• _TRY IT_
From first line to last, give the material again unchanged.

• _DATA EXCERPTS_
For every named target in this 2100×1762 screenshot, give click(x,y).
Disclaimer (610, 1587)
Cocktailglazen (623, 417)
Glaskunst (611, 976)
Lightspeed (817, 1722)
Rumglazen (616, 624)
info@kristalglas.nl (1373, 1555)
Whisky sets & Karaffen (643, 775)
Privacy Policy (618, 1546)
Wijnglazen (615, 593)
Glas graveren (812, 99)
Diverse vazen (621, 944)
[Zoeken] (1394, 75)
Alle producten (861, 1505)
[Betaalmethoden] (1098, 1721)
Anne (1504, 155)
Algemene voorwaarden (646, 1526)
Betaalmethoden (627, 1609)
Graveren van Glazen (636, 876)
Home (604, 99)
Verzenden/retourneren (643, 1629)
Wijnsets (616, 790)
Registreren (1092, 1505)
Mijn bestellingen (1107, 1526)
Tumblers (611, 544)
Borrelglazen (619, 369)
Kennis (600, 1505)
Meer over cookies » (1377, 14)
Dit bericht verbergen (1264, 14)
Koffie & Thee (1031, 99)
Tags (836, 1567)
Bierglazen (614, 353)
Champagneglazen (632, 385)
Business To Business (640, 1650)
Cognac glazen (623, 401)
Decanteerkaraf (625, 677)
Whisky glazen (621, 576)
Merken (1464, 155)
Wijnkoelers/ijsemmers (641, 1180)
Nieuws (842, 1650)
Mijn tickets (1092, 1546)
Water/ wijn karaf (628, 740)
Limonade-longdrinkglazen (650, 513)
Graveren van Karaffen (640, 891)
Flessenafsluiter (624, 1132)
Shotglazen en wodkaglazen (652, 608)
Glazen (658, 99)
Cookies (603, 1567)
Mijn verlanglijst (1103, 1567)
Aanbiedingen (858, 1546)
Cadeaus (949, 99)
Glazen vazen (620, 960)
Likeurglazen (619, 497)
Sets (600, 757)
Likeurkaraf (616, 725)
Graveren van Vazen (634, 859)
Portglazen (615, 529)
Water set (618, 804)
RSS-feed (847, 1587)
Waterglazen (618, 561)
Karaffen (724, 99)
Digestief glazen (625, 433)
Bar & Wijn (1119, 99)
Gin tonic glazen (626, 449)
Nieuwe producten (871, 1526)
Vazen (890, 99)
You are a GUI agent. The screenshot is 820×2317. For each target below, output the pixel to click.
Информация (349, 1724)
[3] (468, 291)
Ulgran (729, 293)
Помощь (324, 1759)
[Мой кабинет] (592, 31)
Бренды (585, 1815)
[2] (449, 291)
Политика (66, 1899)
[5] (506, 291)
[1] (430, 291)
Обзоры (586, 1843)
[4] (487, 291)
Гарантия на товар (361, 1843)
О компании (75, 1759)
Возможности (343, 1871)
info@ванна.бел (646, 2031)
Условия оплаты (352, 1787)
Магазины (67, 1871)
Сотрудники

• _WRITTEN SOLUTION_
For every named target in this 2100×1762 screenshot, give click(x,y).
Disclaimer (610, 1587)
Cocktailglazen (623, 417)
Glaskunst (611, 976)
Lightspeed (817, 1722)
Rumglazen (616, 624)
info@kristalglas.nl (1373, 1555)
Whisky sets & Karaffen (643, 775)
Privacy Policy (618, 1546)
Wijnglazen (615, 593)
Glas graveren (812, 99)
Diverse vazen (621, 944)
[Zoeken] (1394, 75)
Alle producten (861, 1505)
[Betaalmethoden] (1098, 1721)
Anne (1504, 155)
Algemene voorwaarden (646, 1526)
Betaalmethoden (627, 1609)
Graveren van Glazen (636, 876)
Home (604, 99)
Verzenden/retourneren (643, 1629)
Wijnsets (616, 790)
Registreren (1092, 1505)
Mijn bestellingen (1107, 1526)
Tumblers (611, 544)
Borrelglazen (619, 369)
Kennis (600, 1505)
Meer over cookies » (1377, 14)
Dit bericht verbergen (1264, 14)
Koffie & Thee (1031, 99)
Tags (836, 1567)
Bierglazen (614, 353)
Champagneglazen (632, 385)
Business To Business (640, 1650)
Cognac glazen (623, 401)
Decanteerkaraf (625, 677)
Whisky glazen (621, 576)
Merken (1464, 155)
Wijnkoelers/ijsemmers (641, 1180)
Nieuws (842, 1650)
Mijn tickets (1092, 1546)
Water/ wijn karaf (628, 740)
Limonade-longdrinkglazen (650, 513)
Graveren van Karaffen (640, 891)
Flessenafsluiter (624, 1132)
Shotglazen en wodkaglazen (652, 608)
Glazen (658, 99)
Cookies (603, 1567)
Mijn verlanglijst (1103, 1567)
Aanbiedingen (858, 1546)
Cadeaus (949, 99)
Glazen vazen (620, 960)
Likeurglazen (619, 497)
Sets (600, 757)
Likeurkaraf (616, 725)
Graveren van Vazen (634, 859)
Portglazen (615, 529)
Water set (618, 804)
RSS-feed (847, 1587)
Waterglazen (618, 561)
Karaffen (724, 99)
Digestief glazen (625, 433)
Bar & Wijn (1119, 99)
Gin tonic glazen (626, 449)
Nieuwe producten (871, 1526)
Vazen (890, 99)
You are a GUI agent. The screenshot is 820×2317. For each target below, output the pixel to click.
Информация (349, 1724)
[3] (468, 291)
Ulgran (729, 293)
Помощь (324, 1759)
[Мой кабинет] (592, 31)
Бренды (585, 1815)
[2] (449, 291)
Политика (66, 1899)
[5] (506, 291)
[1] (430, 291)
Обзоры (586, 1843)
[4] (487, 291)
Гарантия на товар (361, 1843)
О компании (75, 1759)
Возможности (343, 1871)
info@ванна.бел (646, 2031)
Условия оплаты (352, 1787)
Магазины (67, 1871)
Сотрудники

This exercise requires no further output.